Write a program to find the node at which the intersection of two singly linked lists begins.
For example, the following two linked lists:

A:          a1 → a2
                   ↘
                     c1 → c2 → c3
                   ↗            
B:     b1 → b2 → b3

begin to intersect at node c1.

Notes:

• If the two linked lists have no intersection at all, return null.
• The linked lists must retain their original structure after the function returns.
• You may assume there are no cycles anywhere in the entire linked structure.
• Your code should preferably run in O(n) time and use only O(1) memory.
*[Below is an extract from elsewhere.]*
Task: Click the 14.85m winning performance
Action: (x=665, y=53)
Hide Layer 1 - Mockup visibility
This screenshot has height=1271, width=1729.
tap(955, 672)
For this problem, it is common to think of tuning the two list till they have equal length, and then starts to find the intersection part (as solution 1).
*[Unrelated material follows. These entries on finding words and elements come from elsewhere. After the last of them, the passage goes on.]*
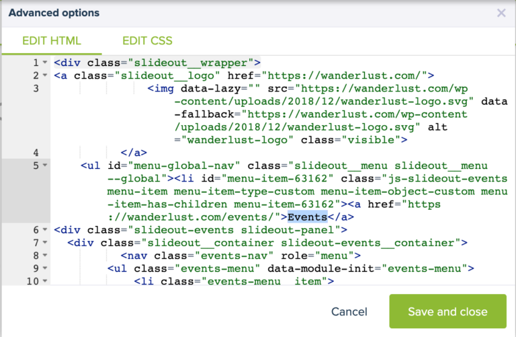Switch to the EDIT CSS tab
The width and height of the screenshot is (516, 337).
(148, 40)
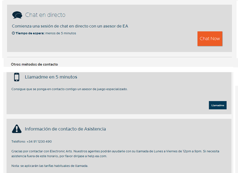Screen dimensions: 238x173
Task: Select the Chat en directo heading
Action: coord(45,15)
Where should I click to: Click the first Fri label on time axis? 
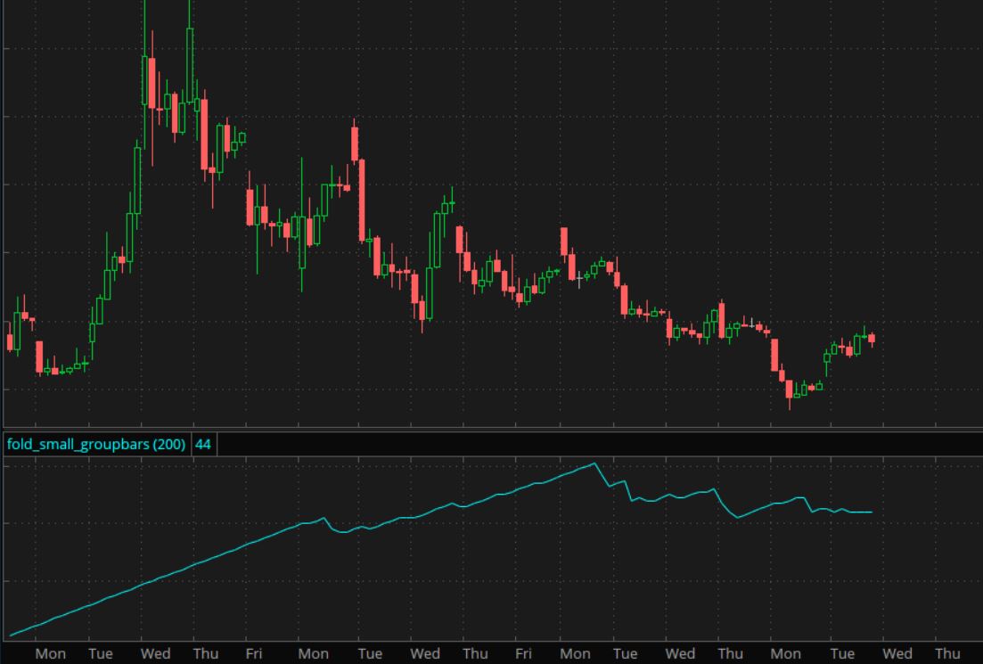point(254,653)
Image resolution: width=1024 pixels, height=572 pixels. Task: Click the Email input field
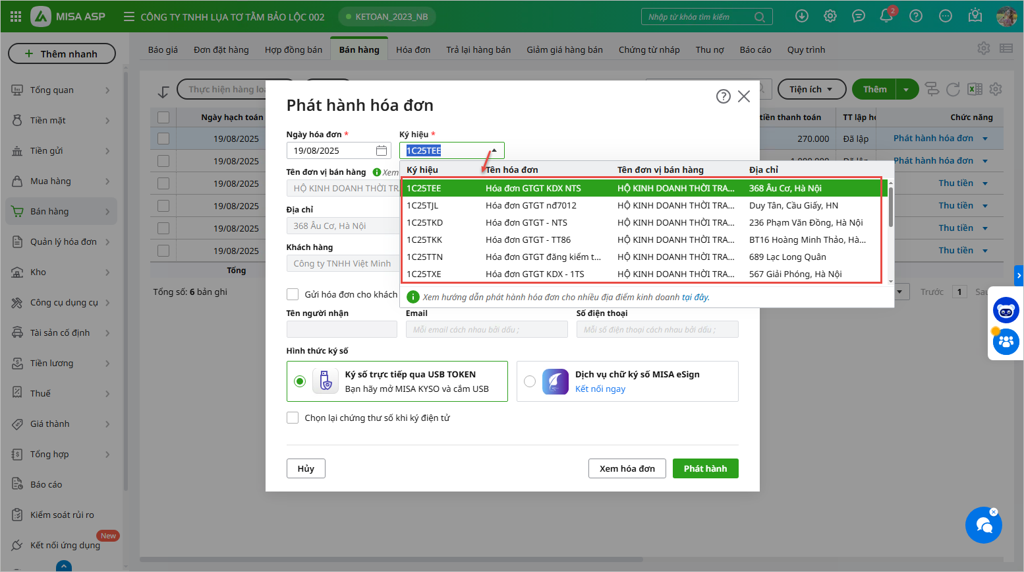point(486,329)
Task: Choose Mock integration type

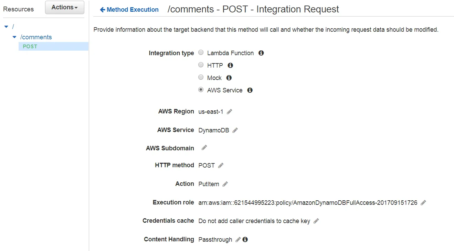Action: click(x=201, y=78)
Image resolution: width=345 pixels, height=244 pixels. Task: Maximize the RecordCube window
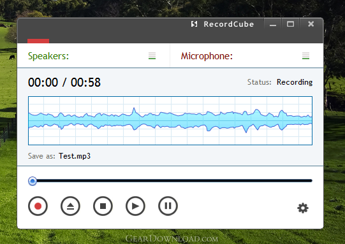(x=290, y=24)
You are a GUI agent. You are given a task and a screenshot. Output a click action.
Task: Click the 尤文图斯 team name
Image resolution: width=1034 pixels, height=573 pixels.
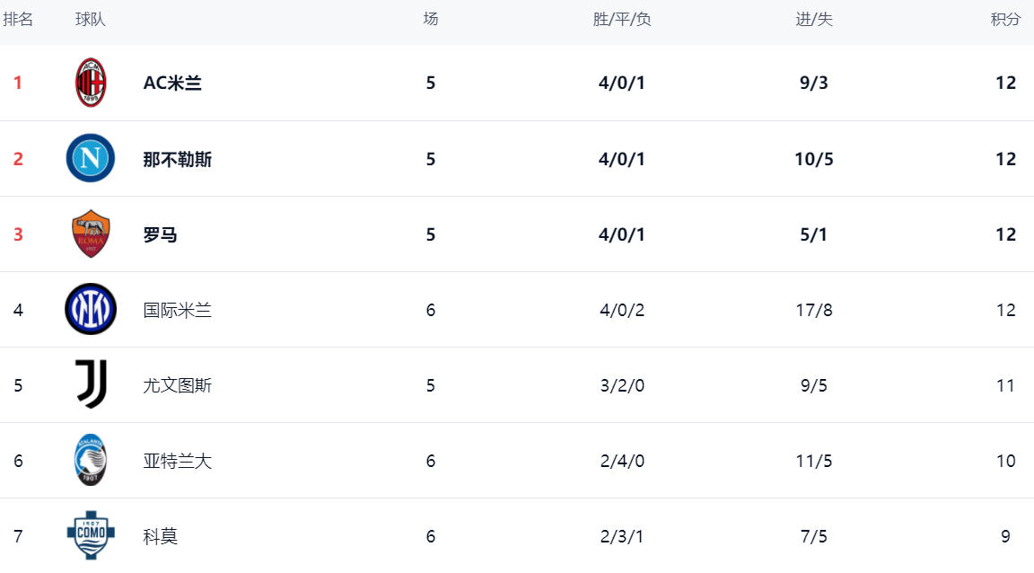pos(178,385)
But a more clever idea is to loop thru both linked lists and switch the head of pointer if one reaches the end first.
Set the intersection part len=c, list A len= a+c, list B len=b+c
Since that (a+c)+(b+c) = (b+c)+(a+c),
The 2 lists will finally meet at the intersection part;
if there is no intersection, the 2 list will meet at Null, the end of lists. (c=0)

Solution 1

/**
 * Definition for singly-linked list.
 * public class ListNode {
 *     int val;
 *     ListNode next;
 *     ListNode(int x) {
 *         val = x;
 *         next = null;
 *     }
 * }
 */

public class Solution {
    public ListNode getIntersectionNode(ListNode headA, ListNode headB) {
        ListNode pa=headA, pb=headB;
        int la=0,lb=0;

        while(pa!=null){
            la++;
            pa=pa.next;
        }
        while(pb!=null){
            lb++;
            pb=pb.next;
        }
        // compute the length of A and B

        pa=headA;
        pb=headB;

        if(la>lb){
            while(la!=lb){
                pa=pa.next;
                la--;
            }
        }else{
             while(la!=lb){
                pb=pb.next;
                lb--;
            }
        }
        // tune the length and then loop for common mnodes

        while(pa!=null&&pb!=null){
            if(pa==pb) return pa;
            // check if 2 nodes are the same (not just val?)
            pa=pa.next;
            pb=pb.next;
        }
        return null;
    }
}

Solution 2

Source

public ListNode getIntersectionNode(ListNode headA, ListNode headB) {
    //boundary check
    if(headA == null || headB == null) return null;

    ListNode a = headA;
    ListNode b = headB;

    //if a & b have different len, then we will stop the loop after second iteration
    while( a != b){
        //for the end of first iteration, we just reset the pointer to the head of another linkedlist
        a = a == null? headB : a.next;
        b = b == null? headA : b.next;    
    }

    return a;
}